Document segment |
---+---

Feedlot, cow/calf sectors in the driver’s seat
Light fed cattle trade had developed by midday last Thursday with reports of $112 live trade in Kansas, with Texas and Oklahoma feed yards expected to follow at similar prices. Dressed trade in the North was also light with an expected range of $181-185 when full trade finally developed last week. Prices for the week were $3-4 lower than the prior week’s action in the live markets and $1-3 lower on dressed trades.
The boxed beef cutout values were also slipping last week, although buyers appear to be reaching price levels that they find attractive as sale volumes reached good levels at midweek with 437 loads trading last Wednesday. Midday Thursday, Choice boxed beef prices fell $1.25 from the previous day’s levels to reach $175.74 while Select was down just 19 cents at $170.79, with 189 loads of product trading during the morning session.
Packers are becoming more cautious in their pursuit of cattle and prices are slipping back from their early-spring highs as a result of that caution. Livestock Marketing Information Center Director Jim Robb reports that margins for the packing sector haven’t seen much seasonal strength and, as a result, packers are beginning to lower their offers in recent transactions.
"Typically, packers see losses in January, February and March before things start to improve in April and May, but we haven’t seen that yet this year and it has created a bit of a margin squeeze for them," Robb said. "Although cattle feeders are feeling pretty good right now. As current as they are, they can back away from the markets at anytime if they don’t like the price and they will still be just fine."
Robb says that cattle feeding margins through the spring have been very good, far better than many analysts had predicted, which has left the industry in a good position to ride out small market downturns for the near-term.
"We’re seeing that feedlots that were able to lock in their corn prices early have been able to turn profits about $50 per head higher than what many of us forecast this spring," said Robb. "On top of that, there are still some good premiums in the market for age- and source-verified cattle right now, which is adding to their margins."
However, Robb said there could be some near-term volatility in the marketplace, particularly as the cattle on feed report approaches later this month.
"We’re starting to see some of the pre-report estimates trickle out and those numbers are going to cause some skittishness in the market," he said. "We’re expecting to see a double-digit increase in year-over-year placement numbers. In the southern Plains, we could see placements increase as much as 20 percent over last year’s figure."
He noted that the most important numbers will be found in the placement weight spreads. If the increase in placements is confined to just lightweight cattle, then the large jump shouldn’t pose much of a problem for the market as cattle feeders will be better able to handle the increase in supply from late summer into fall. However, if the placement increase is concentrated on the heavier side of the scale, it could result in a large number of cattle coming onto the market at the same time later this year, resulting in an oversupply situation which could pressure prices lower later in the year.

---+---

Task details | Repeat word for word the passage of the cattle market report that begins at "The boxed beef" and stops after "in recent transactions.". Rely solely on the cattle market report above.

---+---

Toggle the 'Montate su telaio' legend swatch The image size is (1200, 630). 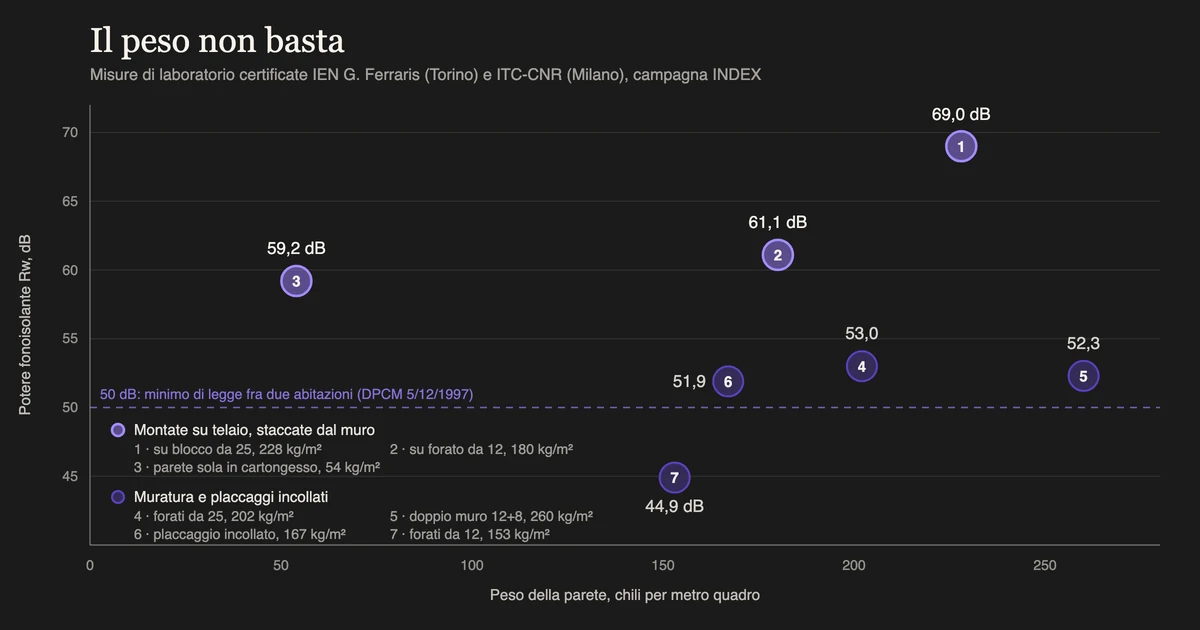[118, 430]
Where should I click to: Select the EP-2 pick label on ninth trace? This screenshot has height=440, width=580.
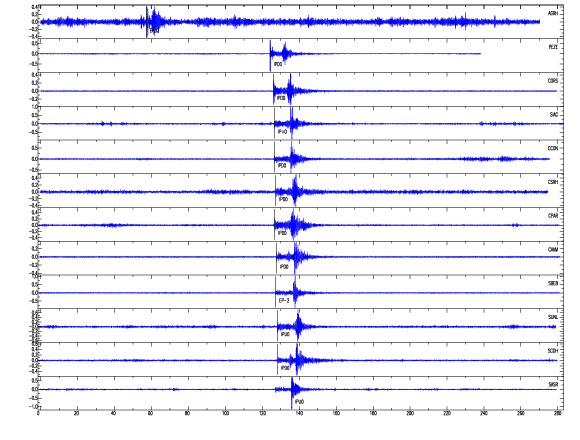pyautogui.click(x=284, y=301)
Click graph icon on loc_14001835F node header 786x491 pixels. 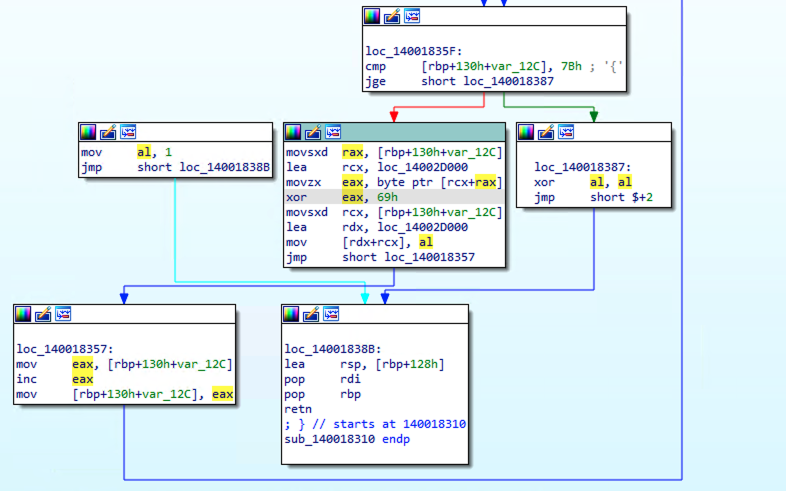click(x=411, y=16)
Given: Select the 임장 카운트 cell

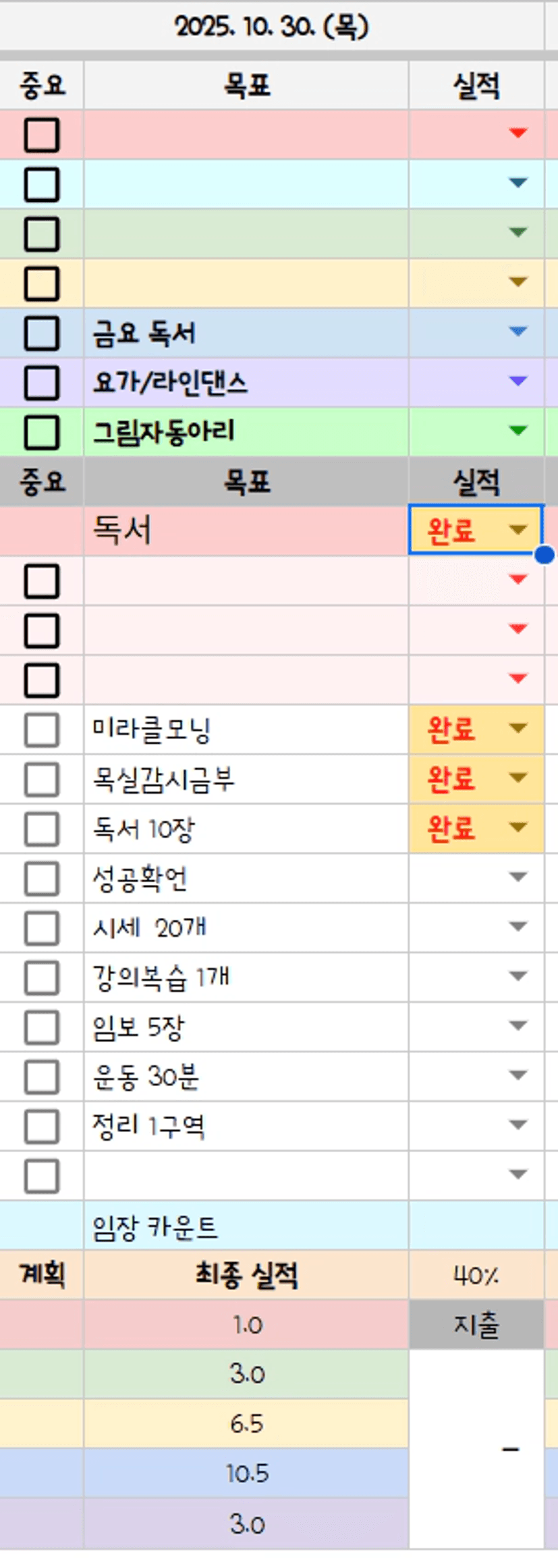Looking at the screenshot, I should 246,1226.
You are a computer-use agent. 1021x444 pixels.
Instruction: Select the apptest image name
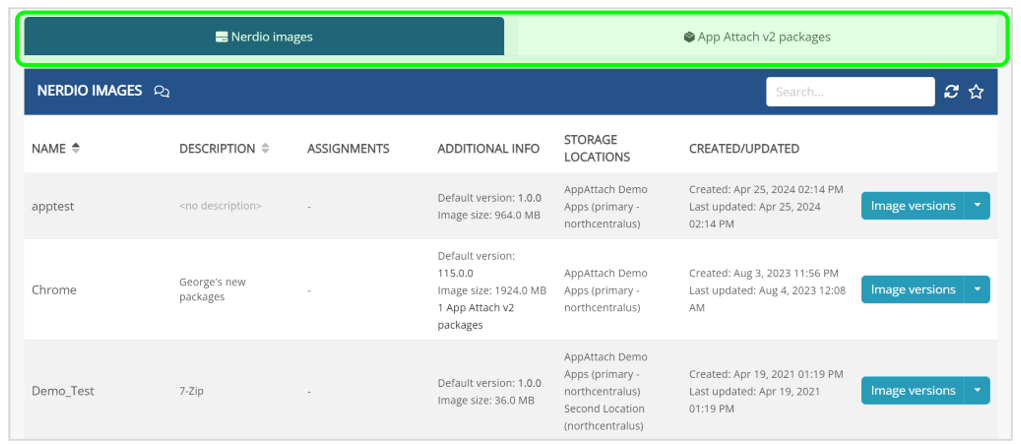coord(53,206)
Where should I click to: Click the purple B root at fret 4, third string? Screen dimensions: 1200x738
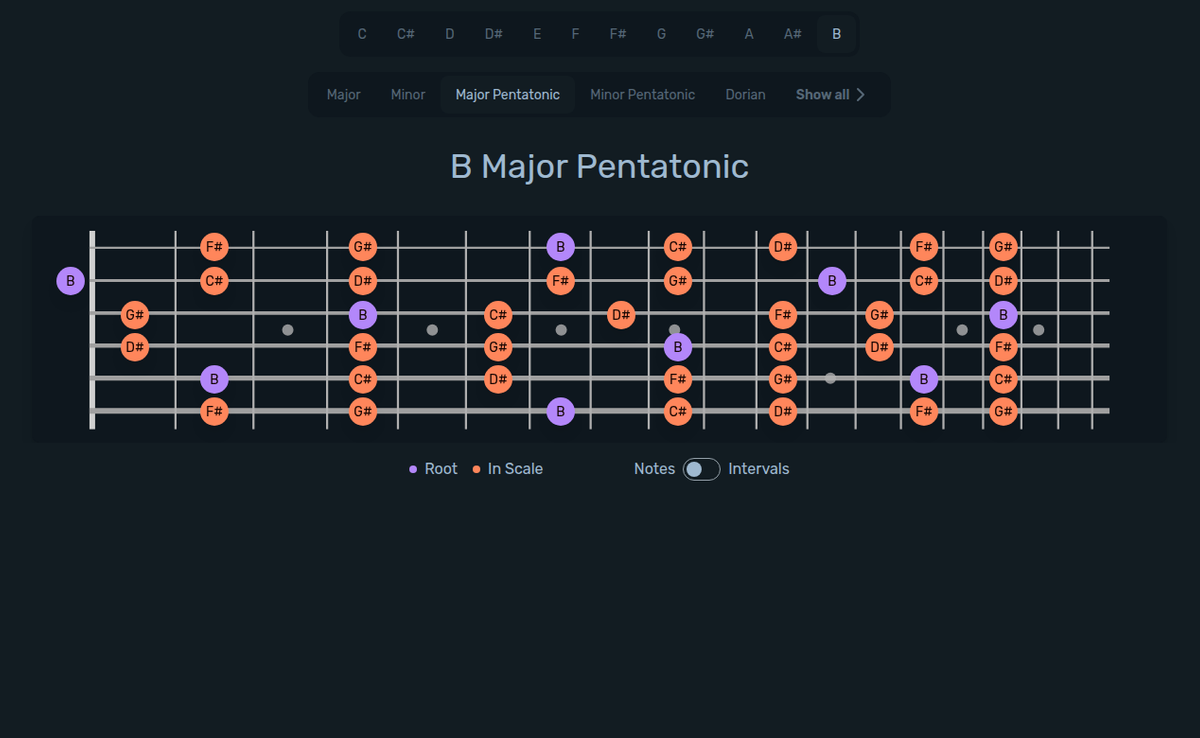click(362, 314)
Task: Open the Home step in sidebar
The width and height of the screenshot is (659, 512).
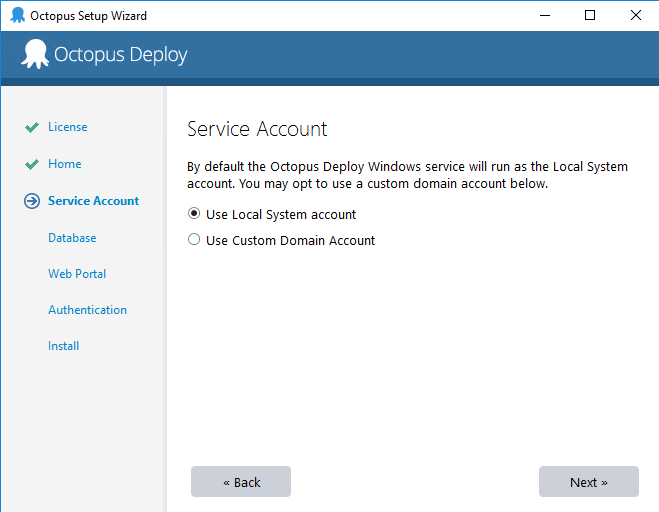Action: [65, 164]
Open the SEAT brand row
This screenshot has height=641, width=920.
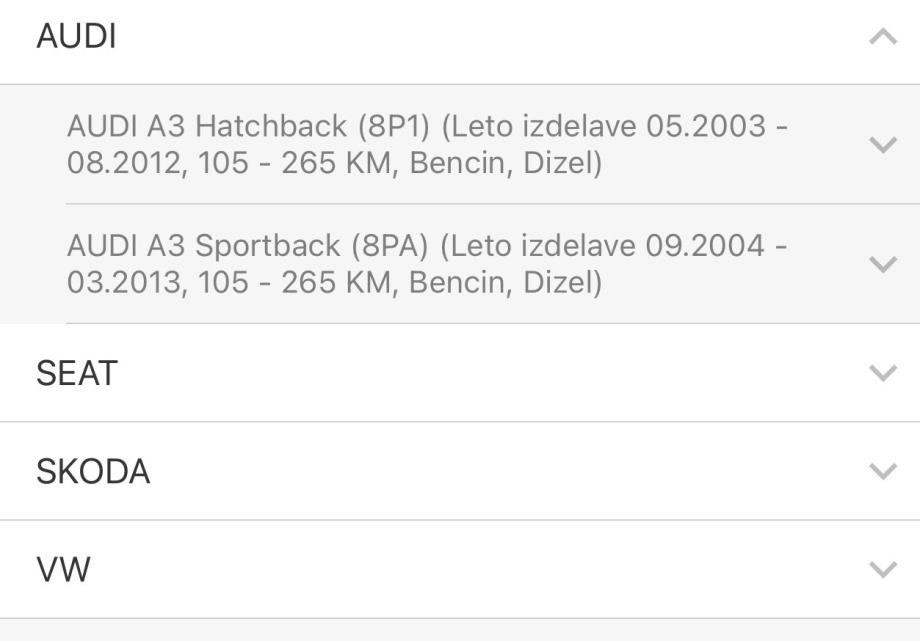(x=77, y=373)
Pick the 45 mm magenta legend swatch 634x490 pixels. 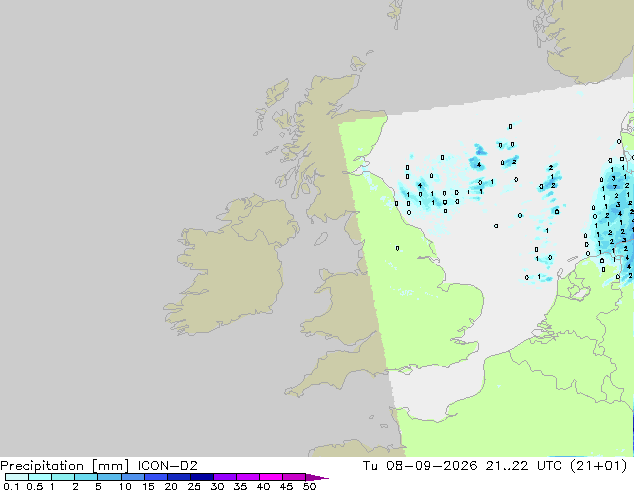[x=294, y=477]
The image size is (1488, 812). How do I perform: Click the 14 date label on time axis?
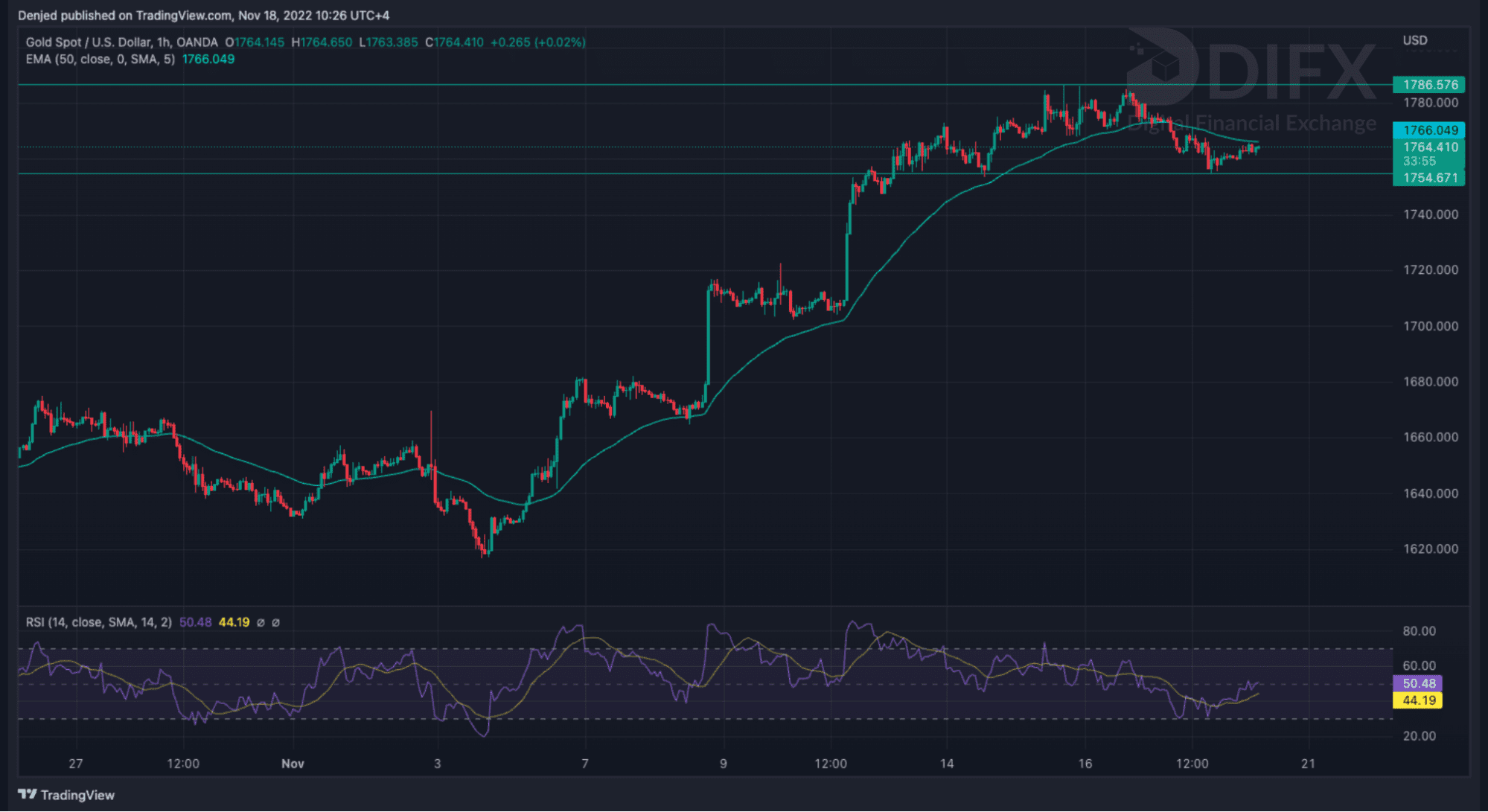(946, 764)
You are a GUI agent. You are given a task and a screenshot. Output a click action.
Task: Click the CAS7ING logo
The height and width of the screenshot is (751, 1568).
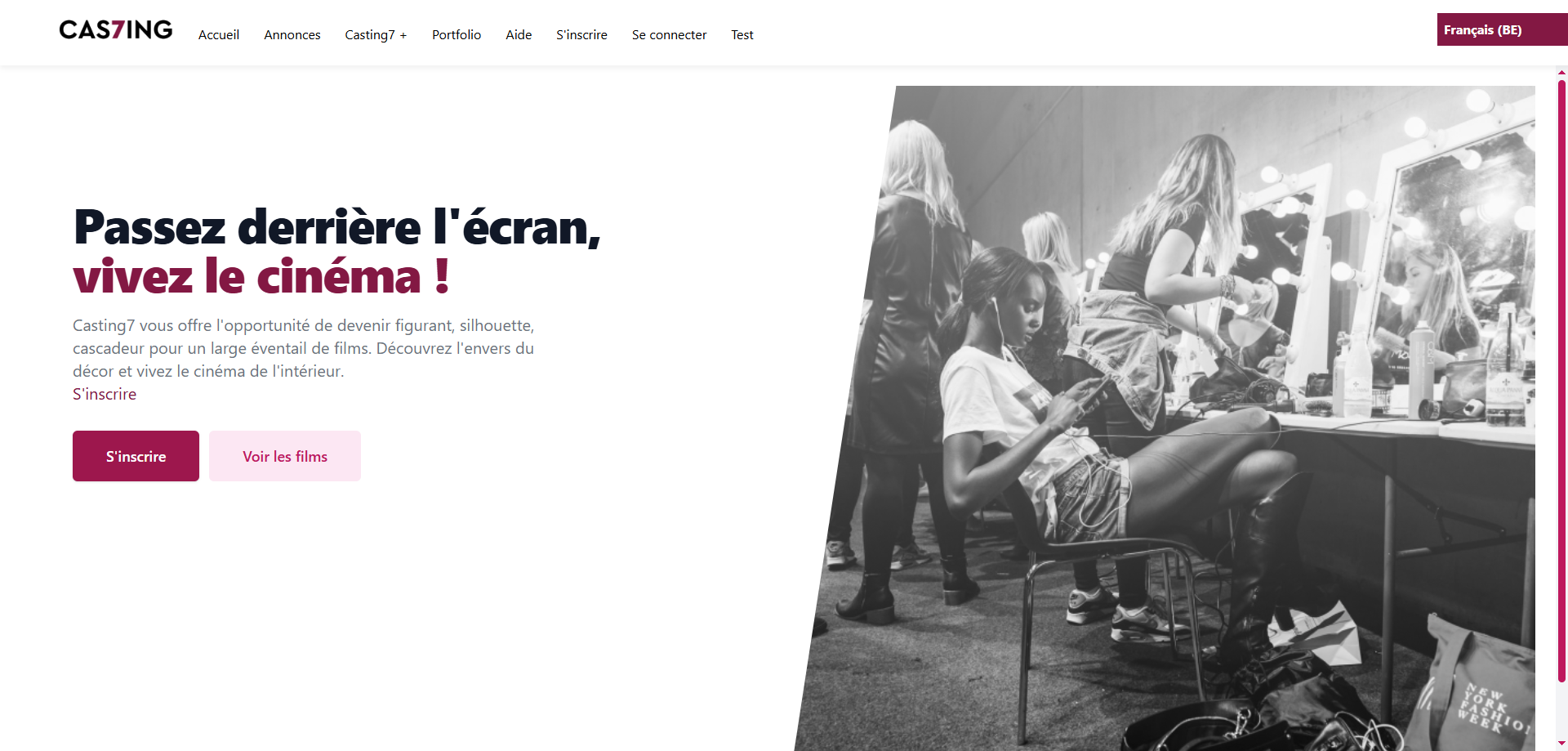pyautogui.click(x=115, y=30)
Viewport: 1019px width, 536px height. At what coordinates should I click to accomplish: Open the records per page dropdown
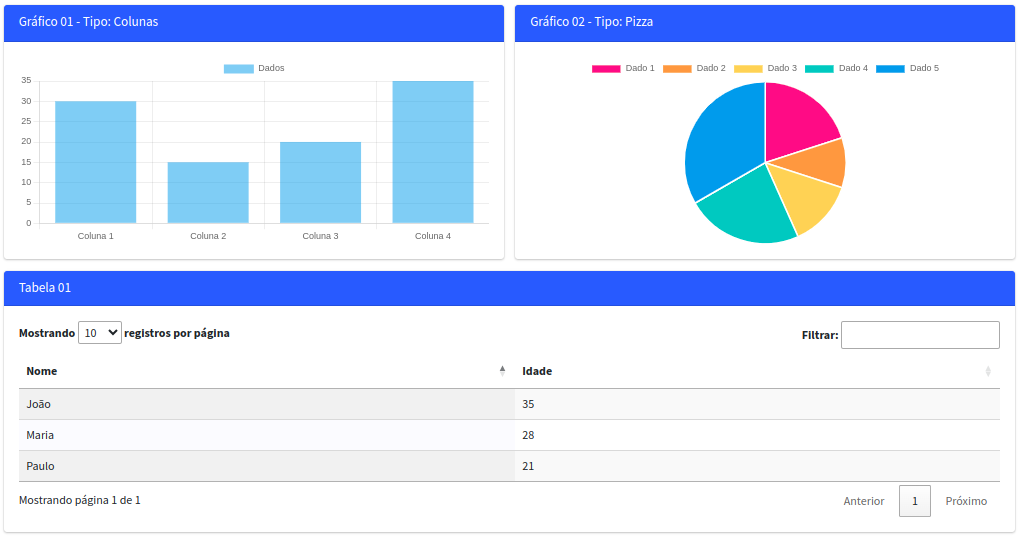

---+---

Result of this task |
The boxed beef cutout values were also slipping last week, although buyers appear to be reaching price levels that they find attractive as sale volumes reached good levels at midweek with 437 loads trading last Wednesday. Midday Thursday, Choice boxed beef prices fell $1.25 from the previous day’s levels to reach $175.74 while Select was down just 19 cents at $170.79, with 189 loads of product trading during the morning session.
Packers are becoming more cautious in their pursuit of cattle and prices are slipping back from their early-spring highs as a result of that caution. Livestock Marketing Information Center Director Jim Robb reports that margins for the packing sector haven’t seen much seasonal strength and, as a result, packers are beginning to lower their offers in recent transactions.